- Reading passage

▶

The framing of our new conversation on games as cultural colonialism is appalling on just about every level. Asking for games to mature in their treatment of women and minorities is, and it's comically absurd that this even needs to be said, not colonialism.
It's like saying that every age of comic books beyond the Golden Age is cultural colonialism. It's like saying the progress of movies from bombastic musicals to complex feats of cinematography is cultural colonialism. It's like saying that every philosopher after Socrates is cultural colonialism. This isn't colonialism, it's maturation. Games aren't being colonized because everybody who is saying these things was already here.
Games are throwing off the colonialists, if anything. It is shedding the boys that came in and excluded the women and minorities that had to carve out their own small safe spaces. It is going back to the origins, the notion that games should be and can be for everybody.
This has nothing to do with wallets. It has nothing to do with the market. All of these games trying to appeal to larger crowds could be flops and we'd still see a move to more mature games. The floodgates have been opened and they can never be closed.

◀

- Directions
A) (i) In the essay on games, what is asking games to mature in their treatment of women and minorities said not to be?
(ii) What word does the essay use for the change instead?
(iii) What two things does the essay say this has nothing to do with?
B) Could you reproduce the essay on games word for word between "Games are throwing" and "be for everybody.", inclusive?
Use only the essay on games to answer.

- Raw data
▶

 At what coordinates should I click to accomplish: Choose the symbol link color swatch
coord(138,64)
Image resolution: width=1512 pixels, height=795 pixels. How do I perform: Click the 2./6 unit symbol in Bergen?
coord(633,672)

◀

- The results
A)
(i) Colonialism.
(ii) Maturation.
(iii) Wallets and the market.

B)
Games are throwing off the colonialists, if anything. It is shedding the boys that came in and excluded the women and minorities that had to carve out their own small safe spaces. It is going back to the origins, the notion that games should be and can be for everybody.